REQUIRED WORK: Extract the lines from the one containing "At what (x,y)" up to and including the one containing "Looking at the", reproducing them verbatim and omitting the pictures.

MATERIAL PROVIDED:
————————

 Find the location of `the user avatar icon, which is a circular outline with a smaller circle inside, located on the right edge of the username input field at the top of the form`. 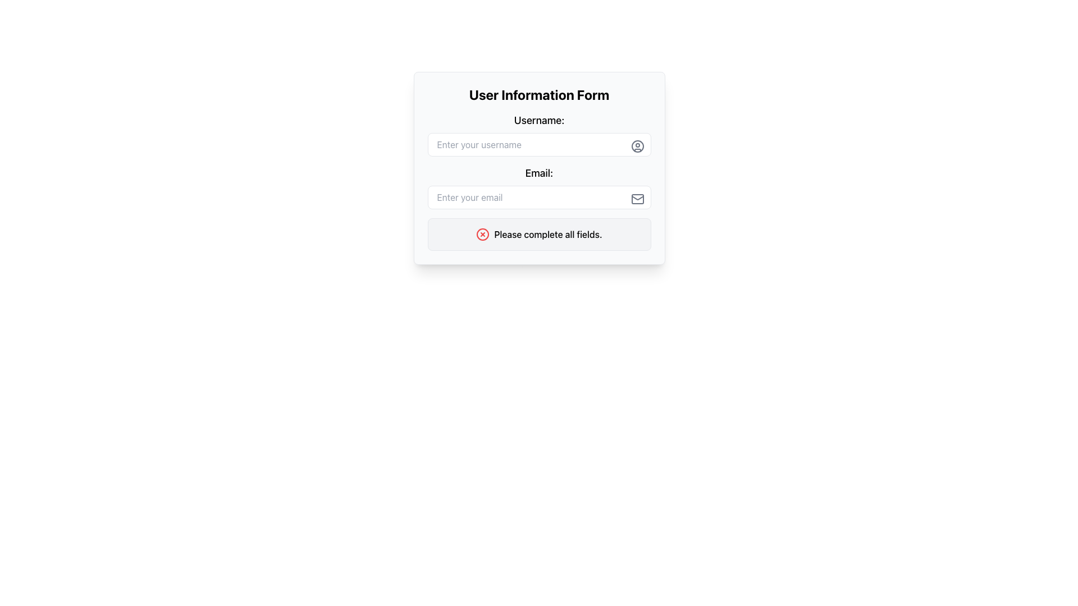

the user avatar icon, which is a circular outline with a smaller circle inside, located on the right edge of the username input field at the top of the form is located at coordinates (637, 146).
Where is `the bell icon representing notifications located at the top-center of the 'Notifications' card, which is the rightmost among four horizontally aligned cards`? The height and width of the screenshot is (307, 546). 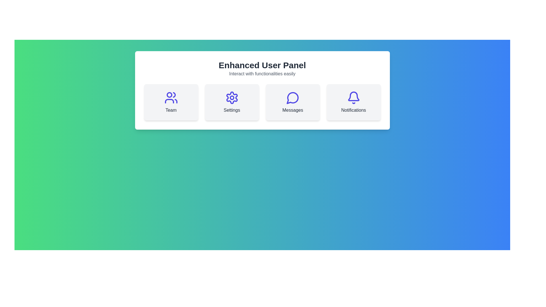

————————

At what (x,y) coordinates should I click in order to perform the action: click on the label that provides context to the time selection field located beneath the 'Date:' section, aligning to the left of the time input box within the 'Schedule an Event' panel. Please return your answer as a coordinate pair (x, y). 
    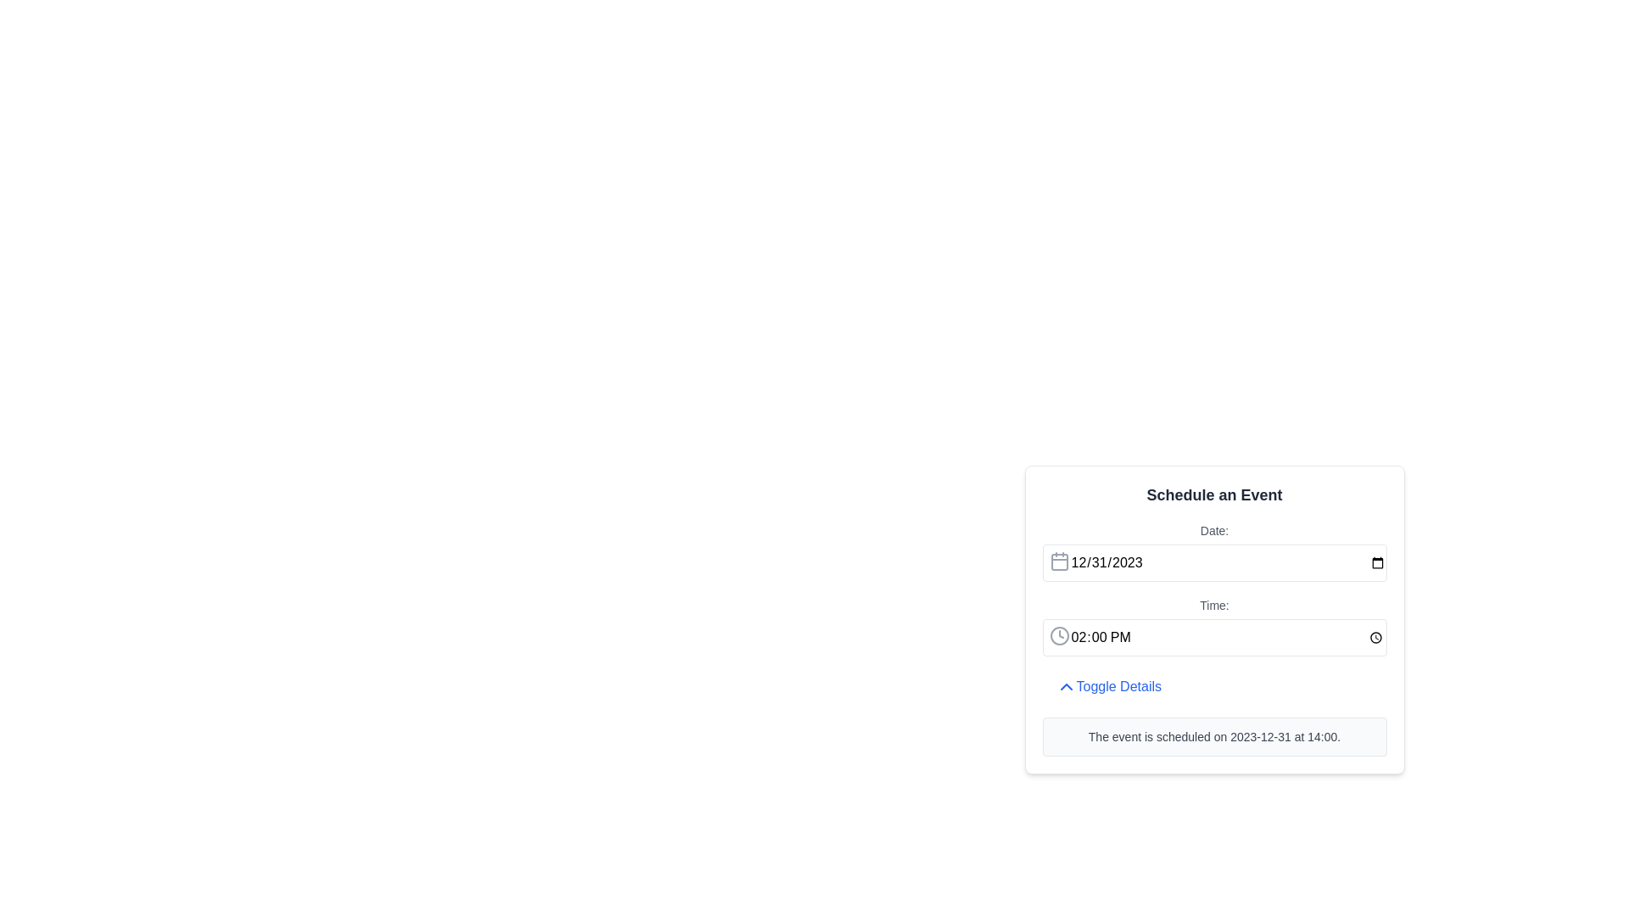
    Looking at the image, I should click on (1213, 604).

————————

SOLVED PROBLEM:
At what (x,y) coordinates should I click in order to perform the action: click on the label that provides context to the time selection field located beneath the 'Date:' section, aligning to the left of the time input box within the 'Schedule an Event' panel. Please return your answer as a coordinate pair (x, y). 
    Looking at the image, I should click on (1213, 604).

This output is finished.